Principal Investigator: Olivier ESPELI, DR1 CNRS
Our group studies the adaptation of bacteria to changes in their environments. Although bacteria are among the simplest living organisms, formed of a single cell, they display a huge adaptability to the presence of nutrients or toxic compounds in their environment. This adaptability allows them to survive periods of nutrient depletion, treatment with antibiotics or survival within their host in the context of an infection.
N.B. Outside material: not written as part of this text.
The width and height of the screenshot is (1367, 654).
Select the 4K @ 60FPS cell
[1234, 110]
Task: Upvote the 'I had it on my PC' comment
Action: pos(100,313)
The first line of adaptation goes through the modulation of gene expression. This characteristic is known for decades. Since the pioneer work of Francois Jacob, Jacques Monod and their colleagues on the lactose operon in 1961, this field has been revolutionized by the development of genomic methods. In the laboratory, we use cell biology and genomic assays to analyze the expression of genes in response to various stimuli, the binding of proteins to multiple sites on the bacterial chromosome and even the 3D folding of the chromosome in various growing conditions.
We observed that chromosome folding and genome expression are tightly connected (Lioy et al 2018, Planchenault et al 2020).We study various aspects of the interplay between chromosome folding and gene expression; we analyze of the role of the physics of the DNA molecule in transcription initiation and the role of transcription on long range DNA folding.
A second aspect of bacterial adaptation relies in modification of the growing regime and life style of the bacteria. In the presence of a stress bacteria can halt their cell cycle to limit the extent of the damages; in the harshest conditions, some bacteria may enter in a dormancy state, where metabolic activities are limited. This state confer them a high tolerance to antibiotic for example. In other conditions, bacteria cooperate to form communities, also called biofilm, that favor their adherence and tolerance to stresses.
In the recent years we have observed, with commensal Escherichia coli, that chemotherapeutic drugs such as Mitomycine C, Bleomycin or AZT severely change the cell cycle. This is linked to the sudden expression of dozen of genes from the SOS regulon. One protein from this regulon caught our attention, RecN. This protein belongs to the SMC family that also contains eukaryotic cohesins and condensins . When a particular type of DNA Damage repair is engaged, RecN is able to block chromosome segregation and to promote the regression of already segregated sister chromatids. RecN acts as a DNA damage specific cohesin, this is the first bacterial cohesin described (Vickridge et al 2017). In E. coli, sister chromatid cohesion is a transient step usually mediated by topological links between sister chromatids. Our group contributed to the discovery of this topological cohesion process (Lesterlin et al 2012) and characterized some aspect of its regulation (El Sayyed et al 2016). We studied the impact of the sister chromatid cohesion step on global chromosome folding in normal or pathological cell cycles (Conin et al 2022).